Le danger peut être dans l'air inspiré par les personnes qu'ils l'ont appliqué ?
On peut faire un parallèle avec le Covid-19, le virus ne se voit pas et peut se déposer partout. Le fluor, c'est la même chose, il va se déposer absolument partout. Si vous avez un paquet de cigarettes qui est de l'autre côté de la pièce, il y aura du fluor sur ces cigarettes. Quand vous allez sortir pour fumer vos cigarettes, vous allez inhaler du fluor à haute température, puisque passé par la cigarette, et plus le fluor est chauffé, plus il est dangereux. Pour ce qui est des effets sur le long terme, il est très compliqué lorsque l'on parle de produits chimiques de faire un lien extrêmement direct, notamment lorsqu'ils sont produits par des énormes groupes [industriels] qui ont toute une ribambelle d'avocats, et de très bonnes raisons de fabriquer ces produits. Il y a des concomitances que l'on fait apparaître dans cette enquête entre des utilisations très poussées de ces produits et des malaises qui peuvent intervenir.
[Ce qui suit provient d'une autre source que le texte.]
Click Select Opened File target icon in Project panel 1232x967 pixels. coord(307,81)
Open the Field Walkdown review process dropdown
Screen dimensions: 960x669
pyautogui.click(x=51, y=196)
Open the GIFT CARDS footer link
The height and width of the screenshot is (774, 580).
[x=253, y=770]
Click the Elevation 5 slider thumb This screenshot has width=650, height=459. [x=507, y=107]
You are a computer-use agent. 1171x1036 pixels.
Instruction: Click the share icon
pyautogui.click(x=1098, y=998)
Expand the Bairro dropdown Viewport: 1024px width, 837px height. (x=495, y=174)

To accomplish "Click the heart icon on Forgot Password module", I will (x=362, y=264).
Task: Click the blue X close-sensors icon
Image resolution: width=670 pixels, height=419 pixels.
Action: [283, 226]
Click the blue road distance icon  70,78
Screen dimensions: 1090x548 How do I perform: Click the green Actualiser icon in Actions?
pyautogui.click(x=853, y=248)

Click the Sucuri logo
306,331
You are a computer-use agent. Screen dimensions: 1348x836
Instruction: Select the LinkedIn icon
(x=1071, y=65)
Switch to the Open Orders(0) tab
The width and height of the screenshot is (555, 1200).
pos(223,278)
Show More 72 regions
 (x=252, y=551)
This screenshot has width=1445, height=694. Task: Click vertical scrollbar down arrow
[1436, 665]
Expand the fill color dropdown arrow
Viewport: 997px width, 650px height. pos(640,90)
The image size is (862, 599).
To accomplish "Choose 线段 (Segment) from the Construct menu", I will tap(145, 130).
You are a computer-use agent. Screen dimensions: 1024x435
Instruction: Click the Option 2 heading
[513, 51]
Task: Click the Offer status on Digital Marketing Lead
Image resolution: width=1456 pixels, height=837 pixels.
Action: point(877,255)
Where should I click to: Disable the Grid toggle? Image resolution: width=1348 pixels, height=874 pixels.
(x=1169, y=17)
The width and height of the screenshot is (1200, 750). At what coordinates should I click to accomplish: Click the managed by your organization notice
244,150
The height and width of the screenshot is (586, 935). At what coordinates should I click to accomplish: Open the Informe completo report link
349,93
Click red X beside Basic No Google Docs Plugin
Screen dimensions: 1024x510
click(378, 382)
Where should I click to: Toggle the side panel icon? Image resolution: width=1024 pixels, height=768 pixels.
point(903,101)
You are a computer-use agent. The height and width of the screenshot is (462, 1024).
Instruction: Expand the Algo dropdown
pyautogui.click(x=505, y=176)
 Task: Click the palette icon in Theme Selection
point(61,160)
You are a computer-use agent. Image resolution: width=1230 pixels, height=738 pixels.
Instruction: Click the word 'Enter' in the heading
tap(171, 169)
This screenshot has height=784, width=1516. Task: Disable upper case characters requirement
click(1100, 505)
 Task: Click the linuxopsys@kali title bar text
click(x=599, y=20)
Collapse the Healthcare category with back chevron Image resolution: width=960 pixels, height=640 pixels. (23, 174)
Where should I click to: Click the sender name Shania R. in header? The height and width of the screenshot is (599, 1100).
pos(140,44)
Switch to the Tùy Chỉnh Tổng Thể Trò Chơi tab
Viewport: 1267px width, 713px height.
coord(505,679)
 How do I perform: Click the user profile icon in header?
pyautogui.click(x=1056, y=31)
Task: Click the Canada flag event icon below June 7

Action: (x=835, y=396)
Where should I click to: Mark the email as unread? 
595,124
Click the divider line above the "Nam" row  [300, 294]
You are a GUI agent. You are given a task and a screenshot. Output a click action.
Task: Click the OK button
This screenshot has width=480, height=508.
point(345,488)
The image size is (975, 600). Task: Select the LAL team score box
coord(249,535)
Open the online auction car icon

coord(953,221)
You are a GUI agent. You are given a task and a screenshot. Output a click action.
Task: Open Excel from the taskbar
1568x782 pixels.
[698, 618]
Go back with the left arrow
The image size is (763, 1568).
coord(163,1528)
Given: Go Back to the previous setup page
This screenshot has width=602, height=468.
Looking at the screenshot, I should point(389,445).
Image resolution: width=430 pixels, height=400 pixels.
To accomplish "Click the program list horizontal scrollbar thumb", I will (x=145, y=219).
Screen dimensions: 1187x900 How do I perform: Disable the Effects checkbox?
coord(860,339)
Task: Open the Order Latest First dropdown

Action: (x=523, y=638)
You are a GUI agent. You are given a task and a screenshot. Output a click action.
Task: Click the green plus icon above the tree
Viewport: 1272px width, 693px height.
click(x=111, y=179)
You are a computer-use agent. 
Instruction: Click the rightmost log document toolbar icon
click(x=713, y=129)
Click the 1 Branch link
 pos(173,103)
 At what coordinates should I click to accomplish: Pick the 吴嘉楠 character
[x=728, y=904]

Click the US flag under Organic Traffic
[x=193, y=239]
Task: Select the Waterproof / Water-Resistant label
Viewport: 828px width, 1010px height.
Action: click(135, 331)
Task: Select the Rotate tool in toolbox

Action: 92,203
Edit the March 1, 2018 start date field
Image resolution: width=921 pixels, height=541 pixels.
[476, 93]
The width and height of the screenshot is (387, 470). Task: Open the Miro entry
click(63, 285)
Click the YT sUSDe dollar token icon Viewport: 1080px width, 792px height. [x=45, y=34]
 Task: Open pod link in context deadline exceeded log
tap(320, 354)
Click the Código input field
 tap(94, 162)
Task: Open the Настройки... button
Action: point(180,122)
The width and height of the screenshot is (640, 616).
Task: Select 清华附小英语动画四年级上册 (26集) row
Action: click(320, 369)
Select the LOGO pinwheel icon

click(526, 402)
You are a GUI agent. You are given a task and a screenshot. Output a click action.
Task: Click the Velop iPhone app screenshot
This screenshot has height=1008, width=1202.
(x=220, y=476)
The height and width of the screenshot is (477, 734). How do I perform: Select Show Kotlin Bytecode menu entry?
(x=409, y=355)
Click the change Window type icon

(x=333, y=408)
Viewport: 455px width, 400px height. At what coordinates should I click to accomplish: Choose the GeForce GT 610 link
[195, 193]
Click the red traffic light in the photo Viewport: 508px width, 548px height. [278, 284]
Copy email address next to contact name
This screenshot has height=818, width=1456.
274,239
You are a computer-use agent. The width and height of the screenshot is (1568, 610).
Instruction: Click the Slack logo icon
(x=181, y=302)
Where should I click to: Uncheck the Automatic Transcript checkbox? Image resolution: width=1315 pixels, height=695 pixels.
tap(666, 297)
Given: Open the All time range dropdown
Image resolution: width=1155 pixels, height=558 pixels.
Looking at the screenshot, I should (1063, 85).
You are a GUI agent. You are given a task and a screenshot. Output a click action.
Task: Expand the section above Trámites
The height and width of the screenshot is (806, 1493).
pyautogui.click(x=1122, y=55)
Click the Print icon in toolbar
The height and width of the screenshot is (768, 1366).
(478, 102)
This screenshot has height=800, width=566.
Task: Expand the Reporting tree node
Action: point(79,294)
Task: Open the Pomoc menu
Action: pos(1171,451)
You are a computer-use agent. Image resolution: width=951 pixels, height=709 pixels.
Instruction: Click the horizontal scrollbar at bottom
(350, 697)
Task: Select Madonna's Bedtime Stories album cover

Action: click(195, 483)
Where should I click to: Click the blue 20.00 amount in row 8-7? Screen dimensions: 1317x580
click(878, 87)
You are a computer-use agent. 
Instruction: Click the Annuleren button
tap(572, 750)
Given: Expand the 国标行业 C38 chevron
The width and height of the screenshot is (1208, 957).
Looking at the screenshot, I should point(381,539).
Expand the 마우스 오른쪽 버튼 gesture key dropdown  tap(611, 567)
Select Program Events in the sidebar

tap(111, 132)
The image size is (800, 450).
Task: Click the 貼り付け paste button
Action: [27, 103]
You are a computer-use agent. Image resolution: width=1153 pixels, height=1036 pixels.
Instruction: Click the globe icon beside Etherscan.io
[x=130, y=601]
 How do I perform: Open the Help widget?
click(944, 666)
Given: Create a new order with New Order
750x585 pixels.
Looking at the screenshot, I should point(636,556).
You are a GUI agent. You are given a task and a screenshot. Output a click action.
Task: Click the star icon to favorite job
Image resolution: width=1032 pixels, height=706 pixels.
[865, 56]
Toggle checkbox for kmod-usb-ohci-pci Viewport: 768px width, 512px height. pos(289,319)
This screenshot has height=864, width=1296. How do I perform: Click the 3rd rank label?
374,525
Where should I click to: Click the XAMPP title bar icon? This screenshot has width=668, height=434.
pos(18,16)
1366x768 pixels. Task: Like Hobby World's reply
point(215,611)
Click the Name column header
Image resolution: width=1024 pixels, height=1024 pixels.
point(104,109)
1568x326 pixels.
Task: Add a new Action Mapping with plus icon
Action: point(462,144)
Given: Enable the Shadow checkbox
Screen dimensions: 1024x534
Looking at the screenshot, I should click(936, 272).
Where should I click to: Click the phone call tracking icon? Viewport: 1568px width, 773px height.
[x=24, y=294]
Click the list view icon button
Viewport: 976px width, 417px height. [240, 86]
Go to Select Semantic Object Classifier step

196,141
On a rencontré un ancien entraîneur de l'équipe de France de ski de fond qui, à la suite d'une nuit où il a farté une centaine de paires de skis pour ses skieurs, a fait un AVC et depuis, il a encore des difficultés à parler. Il y a aussi des Norvégiens qui ont contracté des nausées, qui ont fait des malaises. Quand vous chauffez le fluor, il peut occasionner ce que l'on appelle "une fièvre des polymères". Cette fièvre se présente exactement comme une grippe, vous avez le nez qui coule, vous avez mal à la tête pendant plusieurs jours, mal à la gorge. En fait, vous êtes contaminés au fluor. Barbara Demeneix, l'une des plus grandes spécialistes des PFAS, le nom des substances perfluorées, a fait des études sur le PFAS, et elle ne savait pas qu'il était utilisé dans le ski. Cela entraîne des fausses couches, des cancers, des malformations. Des choses dont on connaît donc les effets, mais on ne savait pas forcément que l'on pouvait les retrouver dans cette communauté du ski, notamment parce qu'on va chauffer cette matière.